In any case, the lunar sample return bag, which still holds traces of moon dust and made of the same kind of flame retardant material as space suits, easily rates as the most expensive bag of any kind, utilitarian or luxury, in auction history, easily outdistancing, for example, the white crocodile-skin, jewel encrusted and 18 karat gold adorned Birkin handbag by Hermes from 2014 that fetched HK2.94 million/$380,000 at Christie’s Hong Kong sale in May.

Remarkably, the bag has a colorful provenance and though it was meant to go from its collection point at the Johnson Space Center to the Smithsonian Institution in Washington back in 1969, a glitch left it behind.

Another collector, former curator Max Ary reportedly associated with a space museum in Kansas, got hold of the bag and had it until it was seized along with other related and purlioned space items by the FBI after the collector was convicted of theft and financial crimes.

Eventually, an otherwise unnamed Illinois lawyer acquired the white, zippered bag with its bold face ID in black, LUNAR SAMPLE RETURN on the front of it at the Texas auction in 2015.

The new owner sent the bag to NASA for testing in 2016 and it was confirmed the bag was from the Apollo 11 Mission and contained authentic traces of lunar dust..

Other sought after items at Sotheby’s from that 1969 mission, representing the first human touch down on the moon, was lunar module Eagle pilot Michael Collins’ “Crew-Signed Apollo 11 Emblem (flown to the moon)” that fetched $68,750 (est. $40-60,000).

But the sale’s stand out bidding drama was reserved for the “Apollo 13 Flown Flight Plan with Extensive Annotations by the Crew,” which soared past expectations, hitting $275,000 (est. $30-40,000).

Apollo 13 was the near fatal mission in 1970 when an oxygen tank exploded, cripling the service module and forcing the crew to abort the lunar landing. The astronauts made it safely back to Earth six days after the launch and that drama was artfully captured in Ron Howard’s 1995 Oscar winning Hollywood film “Apollo 13.”

By contrast, the “Apollo 11 Flown flight plan sheet” made $50,000 (est. $25-35,0000).

It was Sotheby’s first space memorabilia auction since 1996. That sale fetched $993,106, led by a “Kosmos 1978 Spy Satellite” that sold for $112,500 (est. $100-150,000).

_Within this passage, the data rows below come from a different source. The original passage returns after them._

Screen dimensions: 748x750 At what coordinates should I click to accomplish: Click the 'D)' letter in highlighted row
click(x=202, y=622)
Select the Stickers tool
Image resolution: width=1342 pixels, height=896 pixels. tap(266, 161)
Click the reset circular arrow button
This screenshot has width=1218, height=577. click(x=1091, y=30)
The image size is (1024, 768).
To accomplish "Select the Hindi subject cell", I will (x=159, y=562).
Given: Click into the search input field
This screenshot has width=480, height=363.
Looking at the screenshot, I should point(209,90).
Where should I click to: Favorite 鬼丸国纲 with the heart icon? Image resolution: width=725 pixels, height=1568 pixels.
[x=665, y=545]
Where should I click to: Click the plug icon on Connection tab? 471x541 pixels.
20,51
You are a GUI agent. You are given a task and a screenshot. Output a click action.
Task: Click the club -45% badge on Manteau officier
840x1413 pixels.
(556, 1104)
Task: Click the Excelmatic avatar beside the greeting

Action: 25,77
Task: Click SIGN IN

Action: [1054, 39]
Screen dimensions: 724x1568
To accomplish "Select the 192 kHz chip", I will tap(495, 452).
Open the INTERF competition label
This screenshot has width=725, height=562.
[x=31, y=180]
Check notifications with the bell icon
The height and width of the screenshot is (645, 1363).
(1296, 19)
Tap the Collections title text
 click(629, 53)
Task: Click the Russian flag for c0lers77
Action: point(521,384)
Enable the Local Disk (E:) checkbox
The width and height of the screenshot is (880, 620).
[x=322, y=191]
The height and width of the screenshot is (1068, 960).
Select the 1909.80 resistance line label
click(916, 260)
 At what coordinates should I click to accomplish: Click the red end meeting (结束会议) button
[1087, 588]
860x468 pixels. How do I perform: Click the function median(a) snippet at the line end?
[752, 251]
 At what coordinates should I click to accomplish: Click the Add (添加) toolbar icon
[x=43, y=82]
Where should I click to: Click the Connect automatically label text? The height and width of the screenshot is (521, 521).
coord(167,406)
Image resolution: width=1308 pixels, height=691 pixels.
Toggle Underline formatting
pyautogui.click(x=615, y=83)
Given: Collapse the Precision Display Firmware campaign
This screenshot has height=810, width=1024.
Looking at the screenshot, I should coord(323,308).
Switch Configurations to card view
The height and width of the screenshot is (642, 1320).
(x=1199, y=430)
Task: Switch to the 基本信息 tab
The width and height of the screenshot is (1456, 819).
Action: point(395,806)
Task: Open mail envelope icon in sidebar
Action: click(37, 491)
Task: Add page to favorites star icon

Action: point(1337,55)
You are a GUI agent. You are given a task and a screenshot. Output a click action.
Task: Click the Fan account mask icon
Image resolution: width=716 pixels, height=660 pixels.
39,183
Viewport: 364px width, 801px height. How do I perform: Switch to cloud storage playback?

Vostok 3KA-2 Test Space Capsule. Price realized $2.8 Million (Sotheby’s New York in April 2011)

The undisputed star of that auction, however, failed to sell when the incredibly rare and Soviet made “Vostok 3KA-2 Test Space Capsule,” billed as “Earth’s first space ship,” failed to sell against an estimate of $800,000 to $1.2 million.

That spurned object, crafted in aluminum alloy and which carried cosmonaut-mannequin Ivan Ivanovich and Zvezdochka, a real dog in March 1961, came back to market at Sotheby’s New York in April 2011 when it made $2,882,500 (est. $2-10 million), still the highest price for any space artifact sold at auction.

It was the final test mission and prototype vehicle that led to Yuri Gagarin’s first manned space flight in an identical capsule that took place just 18 days later.

The Vostok was the only Russian spaceship held in private hands, with the other surviving capsules sheltered in Russian museum collections.

“Reflecting the enduring and universal fascination with space,” commented Cassandra Hatton, senior specialist of Sotheby’s Books & Manuscripts Department who ran the sale, “the $1.8 million achieved for the Apollo 11 lunar sample bag and strong price for objects related to other missions were driven by over 500 participants from dozens of countries with many buyers new to Sotheby’s.”